In the United States, engineers from Bell Labs began work on a system to allow mobile users to place and receive telephone calls from automobiles, leading to the inauguration of mobile service on 17 June 1946 in St. Louis, Missouri. Shortly after, AT&T offered Mobile Telephone Service. A wide range of mostly incompatible mobile telephone services offered limited coverage area and only a few available channels in urban areas. The introduction of cellular technology, which allowed re-use of frequencies many times in small adjacent areas covered by relatively low powered transmitters, made widespread adoption of mobile telephones economically feasible.
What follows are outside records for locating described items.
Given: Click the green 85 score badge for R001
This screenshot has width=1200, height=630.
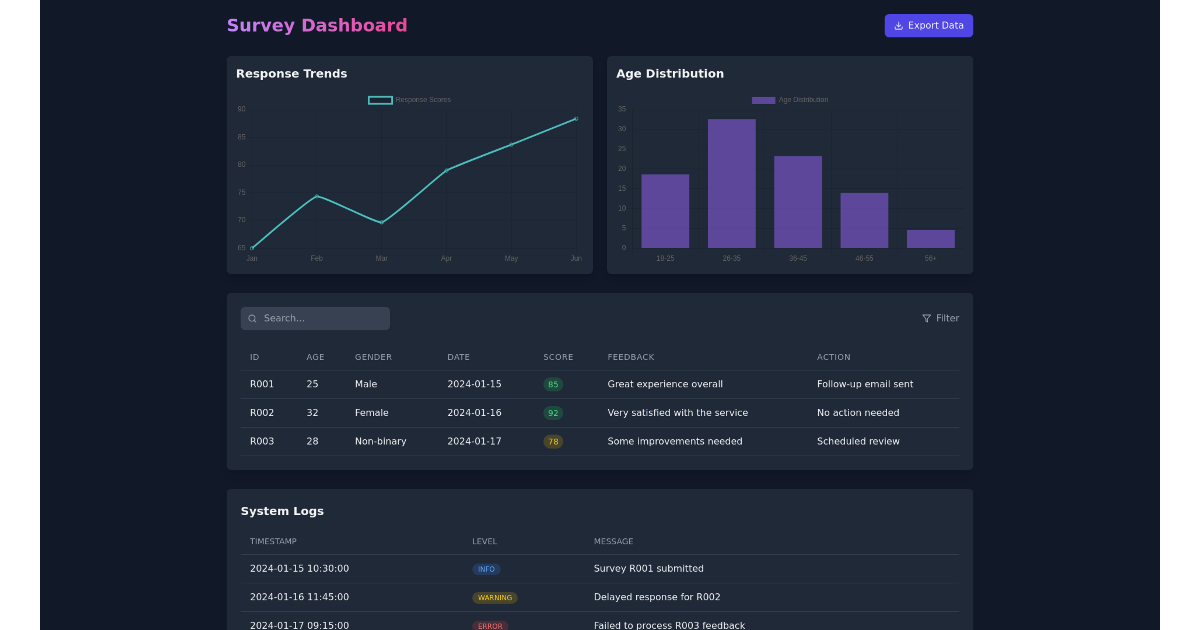Looking at the screenshot, I should pyautogui.click(x=553, y=384).
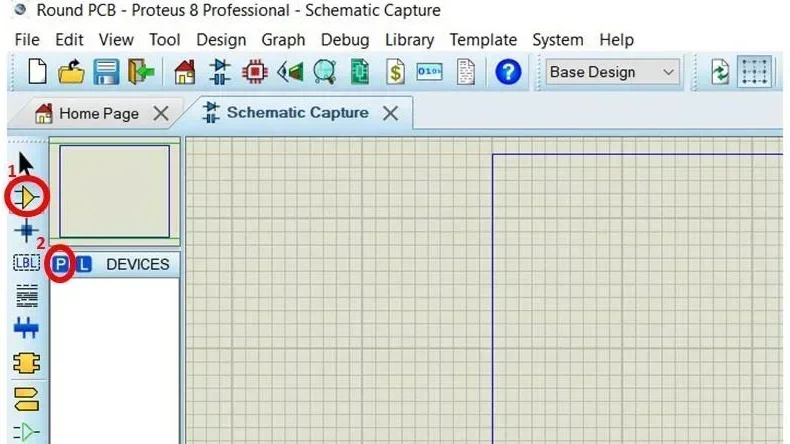Select the Terminals mode icon

click(x=26, y=400)
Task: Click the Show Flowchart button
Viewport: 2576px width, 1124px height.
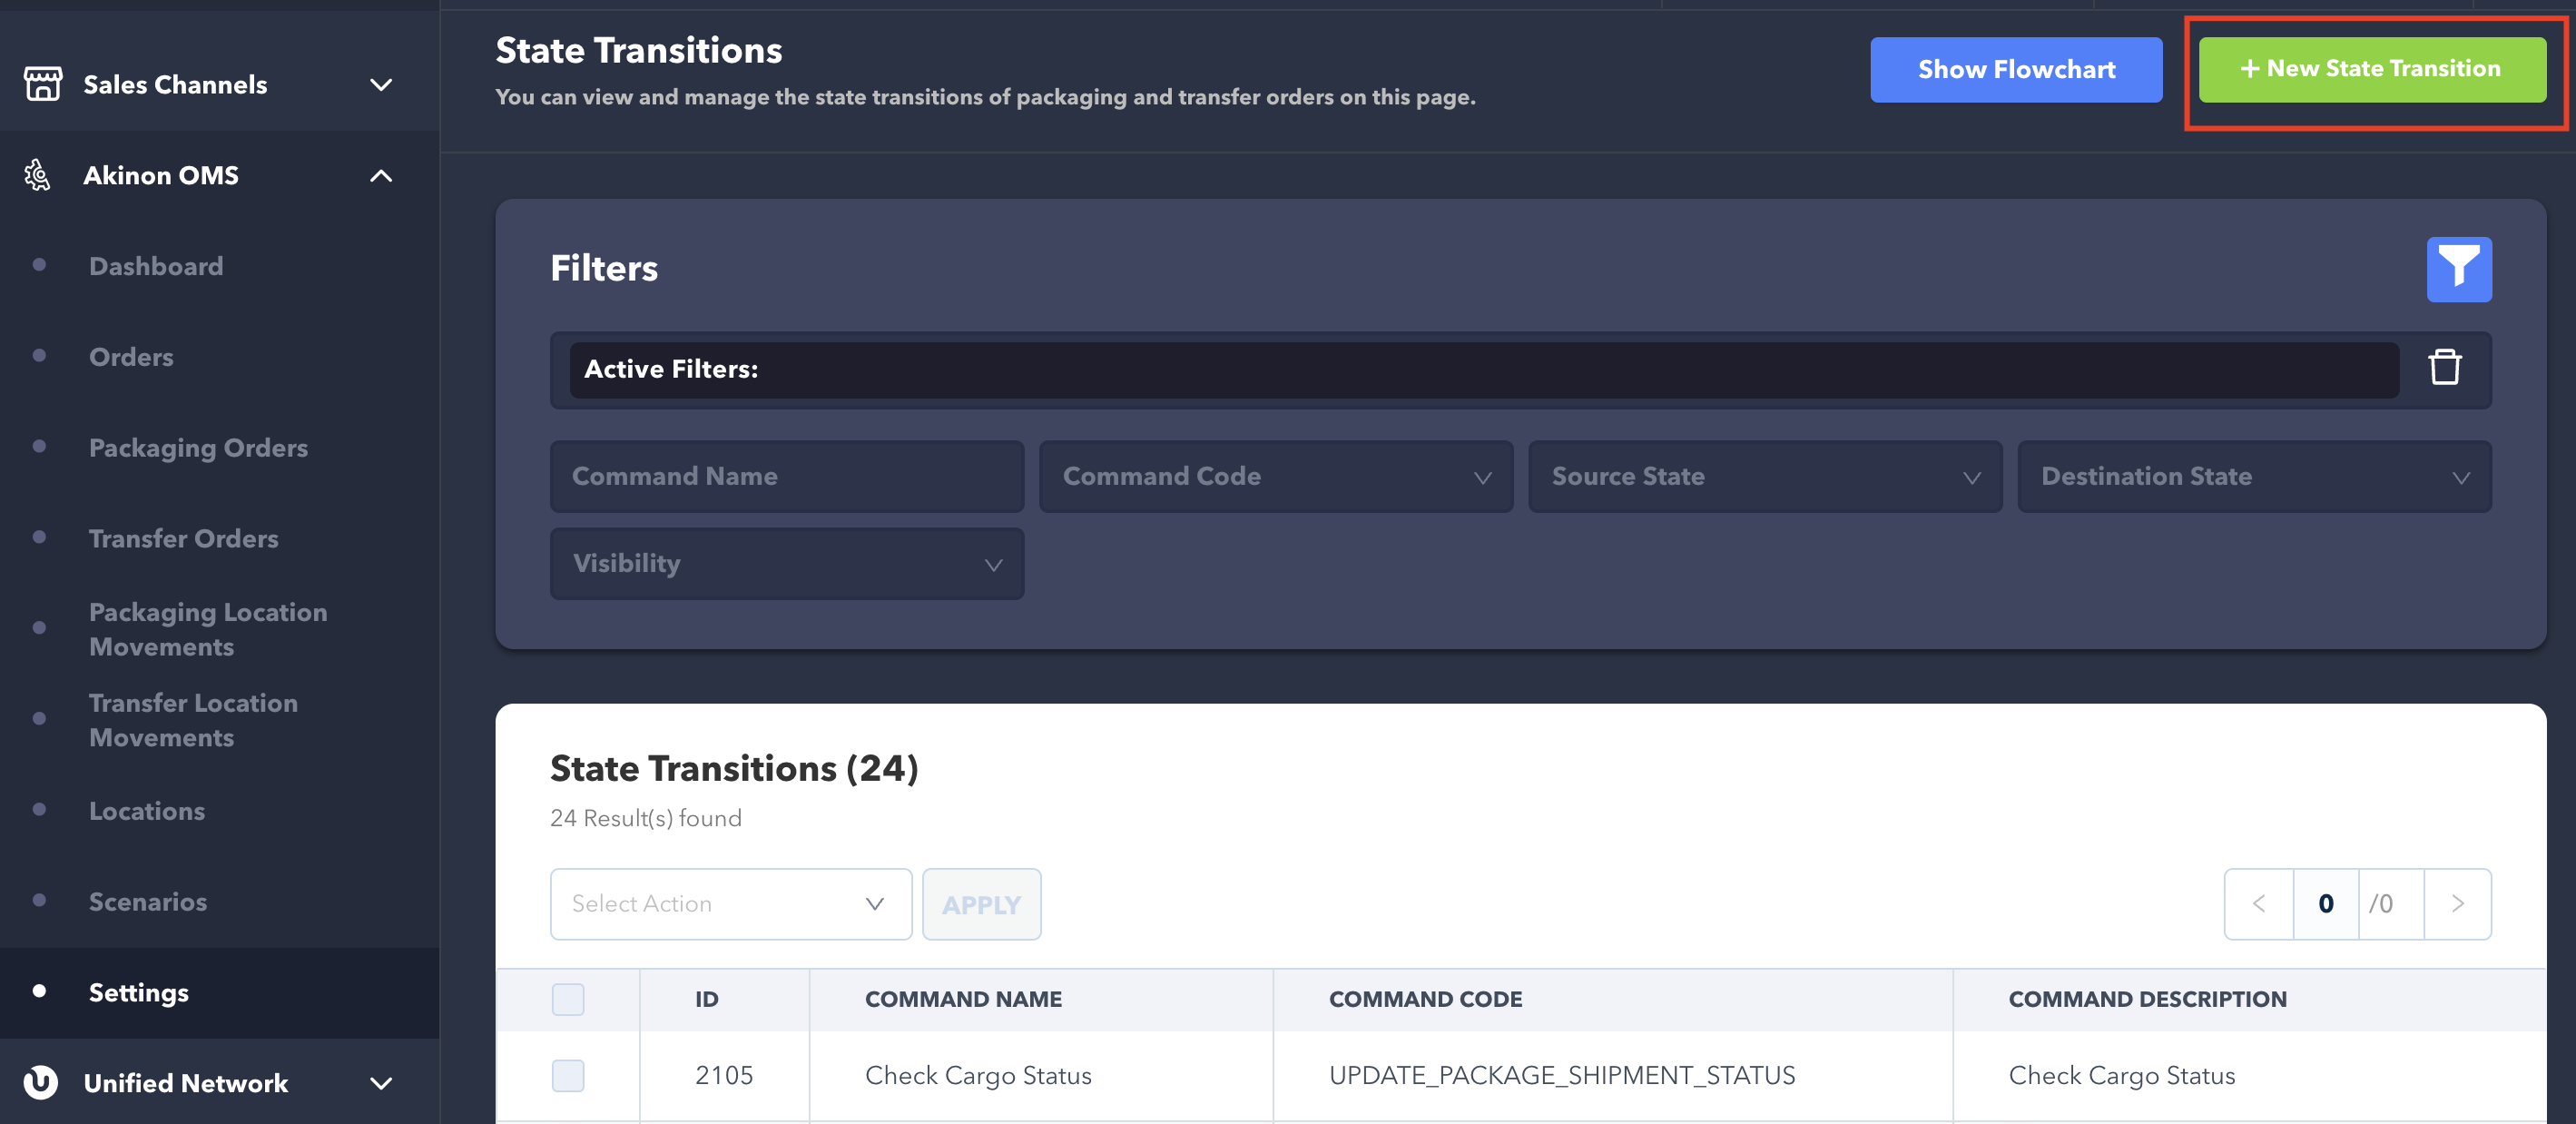Action: [2015, 70]
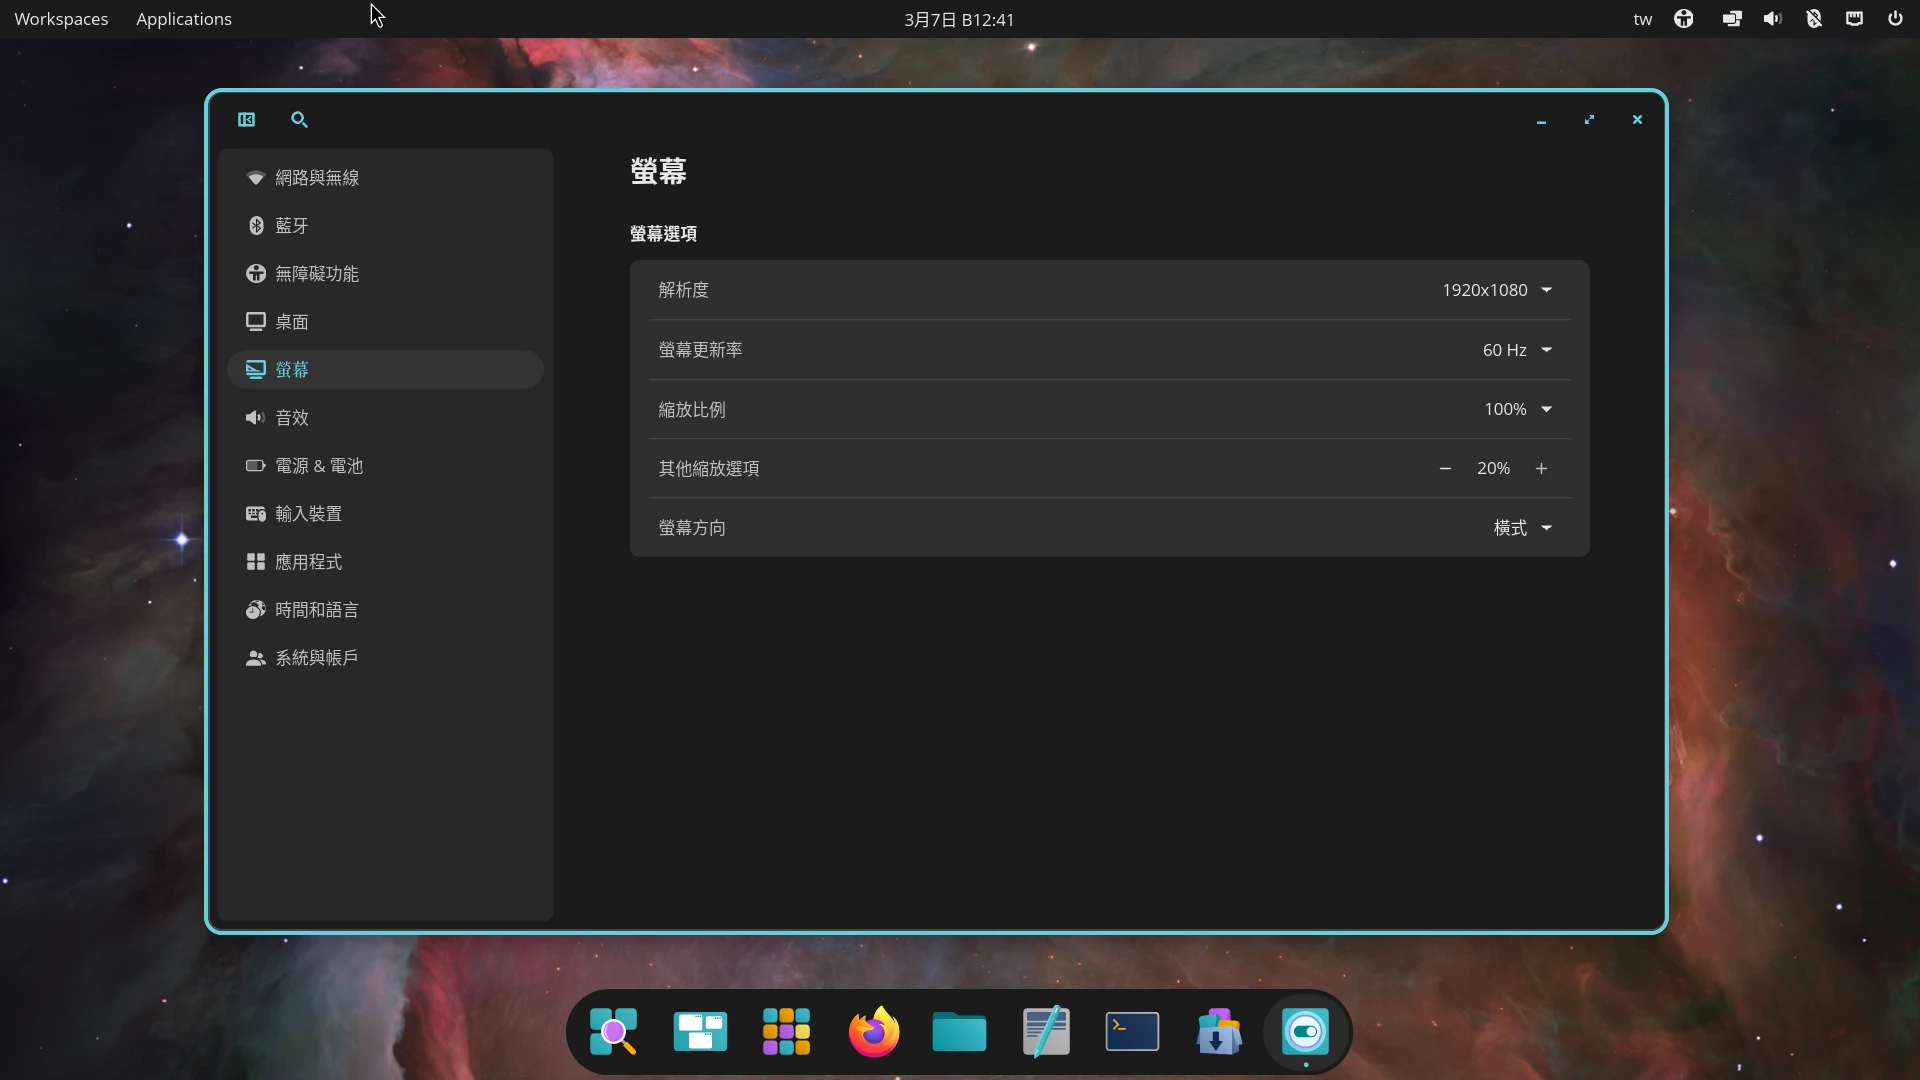1920x1080 pixels.
Task: Open the app library grid dock icon
Action: 786,1032
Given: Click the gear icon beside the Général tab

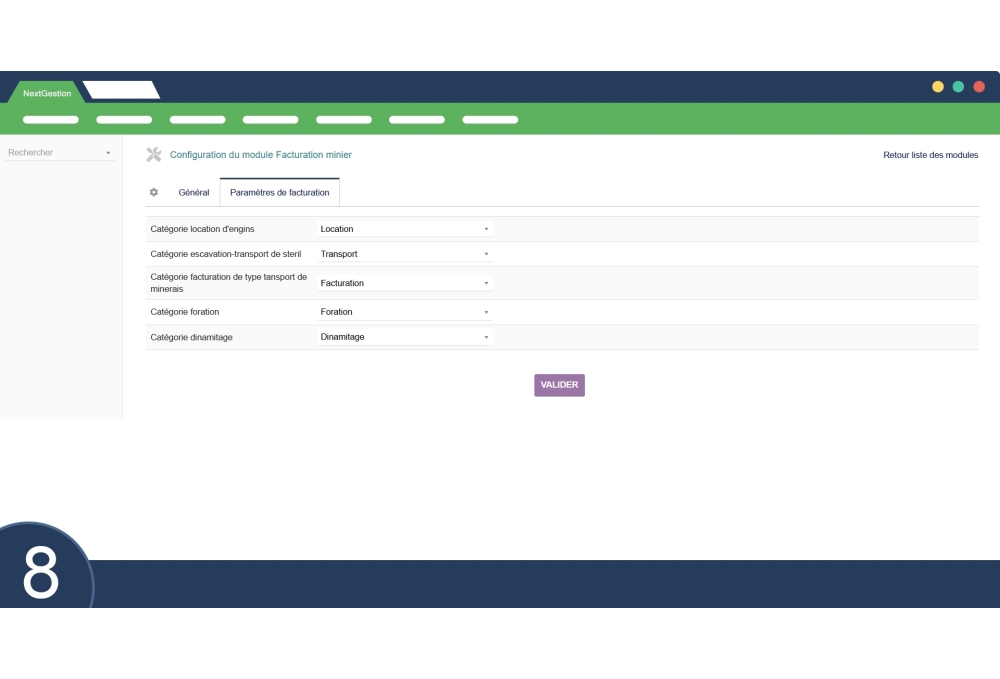Looking at the screenshot, I should [153, 192].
One of the earliest fictional descriptions of a mobile phone can be found in the 1948 science fiction novel Space Cadet by Robert Heinlein. The protagonist, who has just traveled to Colorado from his home in Des Moines, receives a call from his father on a pocket telephone. Before going to space he decides to ship the telephone home “since it was limited by its short range to the neighborhood of an earth-side [i.e. terrestrial] relay office.” Ten years later, an essay by Arthur C. Clarke envisioned a "personal transceiver, so small and compact that every man carries one." He wrote: "the time will come when we will be able to call a person anywhere on Earth merely by dialing a number." Such a device would also, in Clarke's vision, include means for global positioning so that "no one need ever again be lost." Later, in Profiles of the Future, he predicted the advent of such a device taking place in the mid-1980s.[6] US TV series Get Smart (1965-1970) depicted spy gadgets with mobile telephones concealed in random objects, including shoes.